Pretty much what he said lol

Tho I don’t have green eyes. Mine are brown. Nobody is ever able to tell where I’m from


----------



## Mider T (Feb 2, 2018)

jayjay³² said:


> Call it ego, or cockiness, but at this point, I have no reason to deny my hierarchy in physical appearance, as the patterns are too clear that I'm not simply above average in appearance.


I love this


savior2005 said:


> You're joking rite? r-r-rite? cuz I saw a recent pic of u in the member photo thread, and you're definately not "maybe a 5.5". Also, you shouldn't compare yourself to girls like that, they have too much filter crap and way too much makeup, to the point where it's laughable. If anything, they are the ones with self esteem issues..

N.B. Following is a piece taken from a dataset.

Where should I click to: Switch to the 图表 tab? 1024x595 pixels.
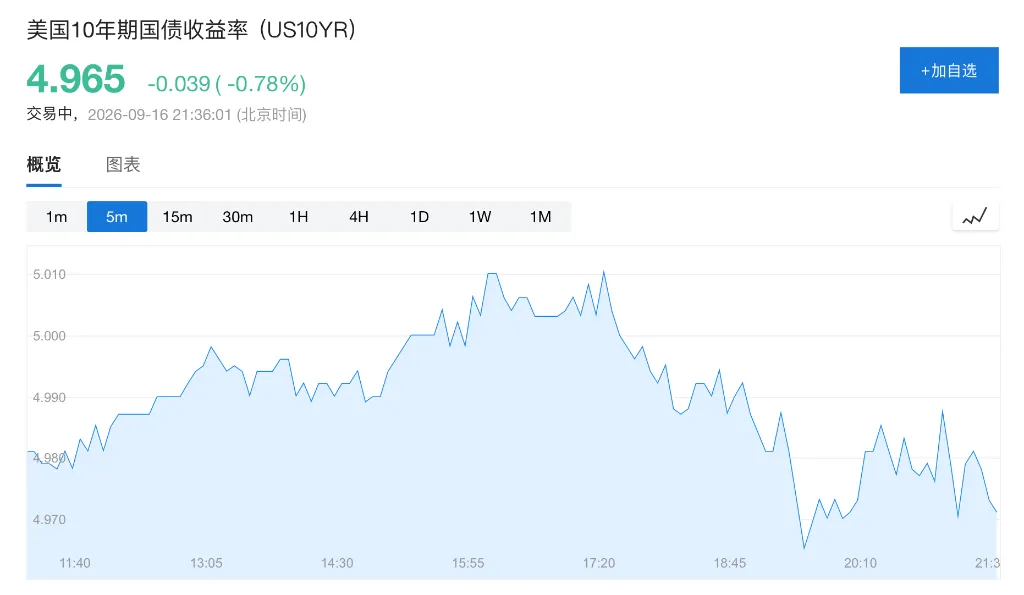[123, 165]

In my experience, women who think they're 9s or dimes are usually 6s or 7s at best and vice versa.


Ava said:


> I can relate to people not knowing where I'm from.
> 
> People always assume I am either half white or I'm form Yemen.

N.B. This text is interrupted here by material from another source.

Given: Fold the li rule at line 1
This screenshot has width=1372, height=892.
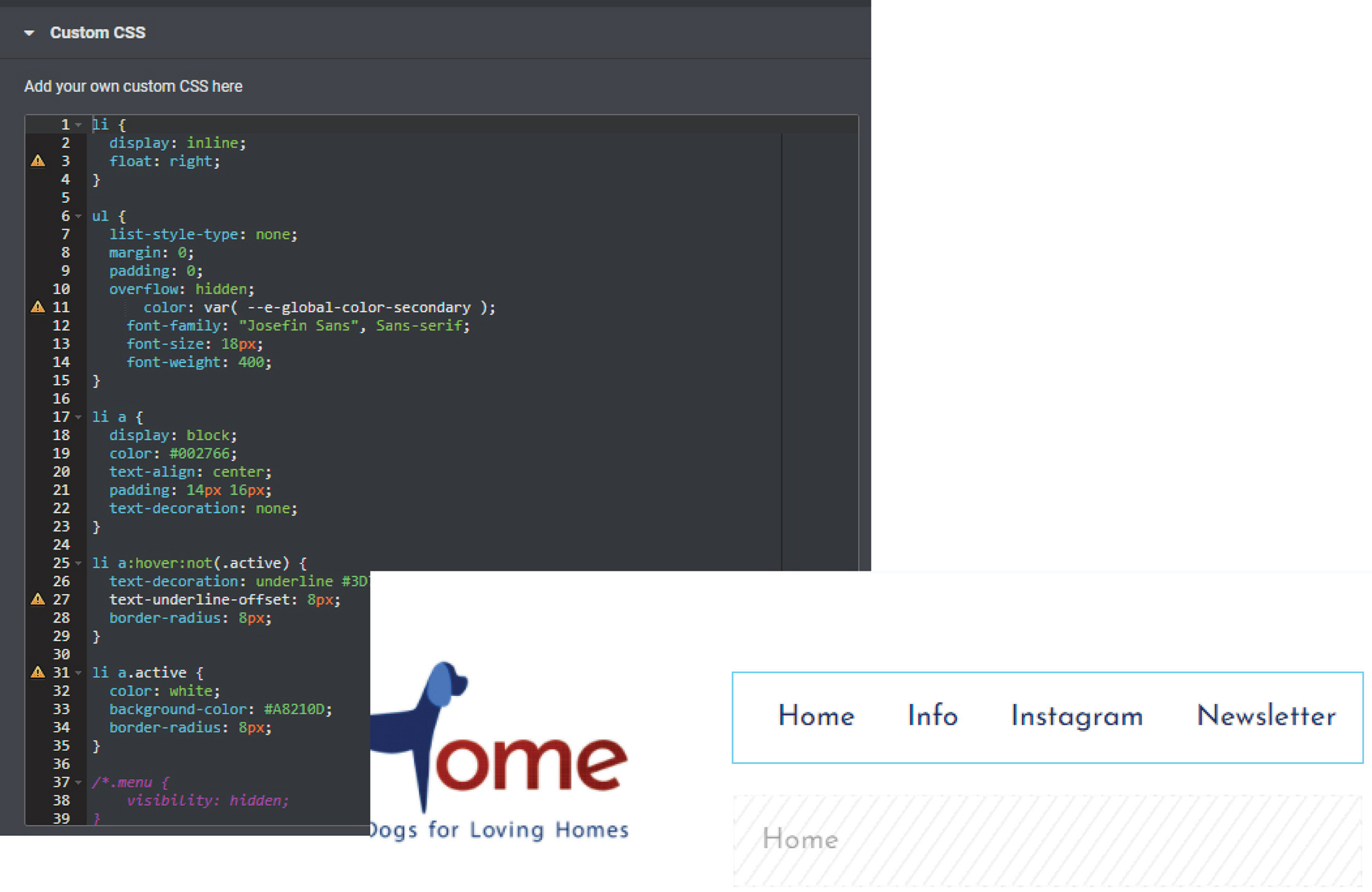Looking at the screenshot, I should coord(78,124).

From* Yemen?  Kind of a random country


----------



## Kuzehiko (Feb 3, 2018)

6/10
Not bad, not good. I guess I'm average as well.


----------



## Polaris (Feb 3, 2018)

ЯƎWO⅃ᖷ said:


> Nobody is ever able to tell where I’m from


​This seems to be pretty common among exotic-looking individuals. I think it’s because a lot of exotic-looking people tend to be biracial or multiracial.



jayjay³² said:


> I'll have to go with a 9.5 or 10/10. I've done some high-end modelling with Calvin Klein. I go to the gym religiously and maintain what most consider an aesthetic physique. I have girls and guys who swamp my BB.com profile and shower me with compliments there when I post my progress photos. When I post a photo on instagram or facebook, all the comments I get are focused on my physical appearance as opposed to the actual content of the photo. I match incredibly well on tinder and I've dated many girls that I consider 10/10s.
> 
> Call it ego, or cockiness, but at this point, I have no reason to deny my hierarchy in physical appearance, as the patterns are too clear that I'm not simply above average in appearance.



Do you feel that your looks are a big part of your identity and that a big part of your self-esteem depends on the compliments that you get about your physical appearance? If you were to lose your modelesque physical characteristics, how would that affect you? Furthermore, how highly do you value a naturally physically appealing appearance on other people?



Ava said:


> Not sure how I would rate myself.
> 
> I like my appearence when I have a beard, but I look very feminine and like those gay twink boys when I shave snd don't cut my hair for like 6 months.



Would you say that you have a somewhat androgynous and slender physical appearance? It seems like a lot of guys complain about looking feminine whenever they’ve shaved off their facial hear. But some adult males are truly able to pull off that kind of look though.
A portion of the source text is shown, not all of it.